The sys­tem­at­ic thinker is careful of the manner in which he marshals his difficulties. He knows that certain problems should properly be considered before certain others, and he saves himself labor and sometimes error by considering them in that order. Before asking himself how Government should cure a given social evil, he first asks whether it is the duty or even the right of the State to attend to that par­tic­u­lar evil at all. In other words, before asking what the State should do in any par­tic­u­lar case, he considers first what the proper sphere of government is. It must be admitted that a previous question often cannot be discovered until one has actually attempted the solution of a problem. In the foregoing instance, it would be difficult to determine the proper sphere of government by any other method than a con­si­der­a­tion of par­tic­u­lar cases where government interference suggests itself.

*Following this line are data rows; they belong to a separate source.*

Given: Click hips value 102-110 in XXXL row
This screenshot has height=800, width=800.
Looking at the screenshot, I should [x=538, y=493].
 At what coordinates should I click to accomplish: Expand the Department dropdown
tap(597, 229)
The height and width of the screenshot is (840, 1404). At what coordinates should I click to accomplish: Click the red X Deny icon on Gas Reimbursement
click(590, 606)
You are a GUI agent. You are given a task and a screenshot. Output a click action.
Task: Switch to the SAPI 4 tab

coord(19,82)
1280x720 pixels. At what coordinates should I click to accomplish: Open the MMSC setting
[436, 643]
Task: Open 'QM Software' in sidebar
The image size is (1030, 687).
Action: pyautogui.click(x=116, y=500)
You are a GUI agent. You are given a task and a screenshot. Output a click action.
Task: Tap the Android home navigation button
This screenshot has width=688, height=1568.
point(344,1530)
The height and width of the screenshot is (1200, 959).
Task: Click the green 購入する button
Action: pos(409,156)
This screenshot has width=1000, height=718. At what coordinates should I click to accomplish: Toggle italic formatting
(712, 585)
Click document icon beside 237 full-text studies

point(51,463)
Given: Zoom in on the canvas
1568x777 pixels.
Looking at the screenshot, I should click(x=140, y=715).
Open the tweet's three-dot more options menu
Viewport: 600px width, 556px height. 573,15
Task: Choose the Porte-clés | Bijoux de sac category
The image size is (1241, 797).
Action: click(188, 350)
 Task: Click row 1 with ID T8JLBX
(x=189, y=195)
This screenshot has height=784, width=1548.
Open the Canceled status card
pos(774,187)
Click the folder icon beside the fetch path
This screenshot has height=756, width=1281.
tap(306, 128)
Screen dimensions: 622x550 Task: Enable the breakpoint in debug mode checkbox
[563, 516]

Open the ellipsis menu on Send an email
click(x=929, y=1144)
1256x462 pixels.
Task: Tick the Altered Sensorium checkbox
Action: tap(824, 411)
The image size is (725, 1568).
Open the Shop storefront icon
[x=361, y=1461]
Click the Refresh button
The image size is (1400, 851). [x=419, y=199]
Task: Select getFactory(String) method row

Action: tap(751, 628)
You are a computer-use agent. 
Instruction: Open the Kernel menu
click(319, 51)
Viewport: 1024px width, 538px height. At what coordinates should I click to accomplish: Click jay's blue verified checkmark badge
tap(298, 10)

In fact, it is only by deep reflection on a subject that we come to realize most of the problems involved. You walk along the road with your friend the botanist and he stops to pick what looks to you to be a common wild flower. “Hm,” he muses, “I wonder how that got in this part of the country?” Now that is no problem to you, simply because you do not happen to know why that par­tic­u­lar flower should not be there—and what men do not know about they take for granted. Knowledge furnishes problems, and the discovery of problems itself constitutes an in­tel­lec­tual advance.

Whenever you are thrashing out a subject, write down every problem, difficulty and objection that occurs to you. When you get what you consider a satisfactory solution, see whether or not it answers all of them.

I have stated that method is essential to good thinking. I have given rules and examples of methodic thinking. But I do not want to create a false impression. If a man has not within him the materials of a thinker, no amount of method can make him one. Half the thinking process, as pointed out, depends on the occurrence of sug­ges­tions. The occurrence of sug­ges­tions depends on how ideas are associated in a man’s mind. While this depends to some extent on the education and the whole past life and environment of the individual, it depends far more on inborn mental qualities. All method can do is to awaken the most fruitful associations of ideas already in mind. Hence the more methods we adopt—the greater the number of views we take of any problem—the more solutions will suggest themselves.

There is one further reason why we should take as many different viewpoints as possible. In our example of the inheritance of acquired char­ac­ter­is­tics in animals, if we had been sure that the results of our deductive reasoning were correct, it would have been a sinful waste of time to experiment. But when we attack a problem by several methods we can compare the results from each. If these results agree we have good evidence that our solution is correct. But if we have adopted quite a number of viewpoints, and have not let the results of one influence those of the next, they are almost certain to be at variance. This means that we have erred in applying one or several methods. How are we to find which of the methods it was, and how are we to prevent such errors?

This is the subject of our next chapter.

III A FEW CAUTIONS

Thus far we have con­sidered only pos­i­tive and con­struc­tive think­ing, and means for ob­tain­ing relevant sug­ges­tions. We have had almost nothing to do with cautions, means for avoiding fallacy and error, and means for testing the truth and value of sug­ges­tions. Most writers who have discussed thinking have dwelt so much on the negative aspect—so much on what we should not do—and have so slighted the question of what we should do, that I have perhaps been led to adopt this order, more from a feeling of revolt than because it is logically better. But I believe I have logic on my side. Constructive methods make thinking “go”; cautions steer it in the right path. An auto­mo­bile with­out a steer­ing gear is almost as useless as one without a motor. But an auto­mo­bile can go without being steered, whereas it cannot be steered unless it is going.

But while with automobiles we can clearly divide moving from steering, we cannot do this with thinking. The two processes are so inextricably bound up, that we cannot engage in one without engaging in the other; we cannot even speak of one without implying the other. I have divided them for convenience of exposition. But in the last chapter we were forced to deal slightly with cautions, and here we shall have to consider constructive methods to some extent.

A case in point is clas­si­fi­ca­tion. In taking this up from a constructive standpoint, I remarked that all clas­si­fi­ca­tions ought to be logical. But I did not say what I meant by logical, nor did I tell how a logical clas­si­fi­ca­tion could be secured. The two most prominent errors made in classifying are (1) not making clas­si­fi­ca­tions mutually exclusive, (2) not making them cover all the objects or phenomena supposed to be classified.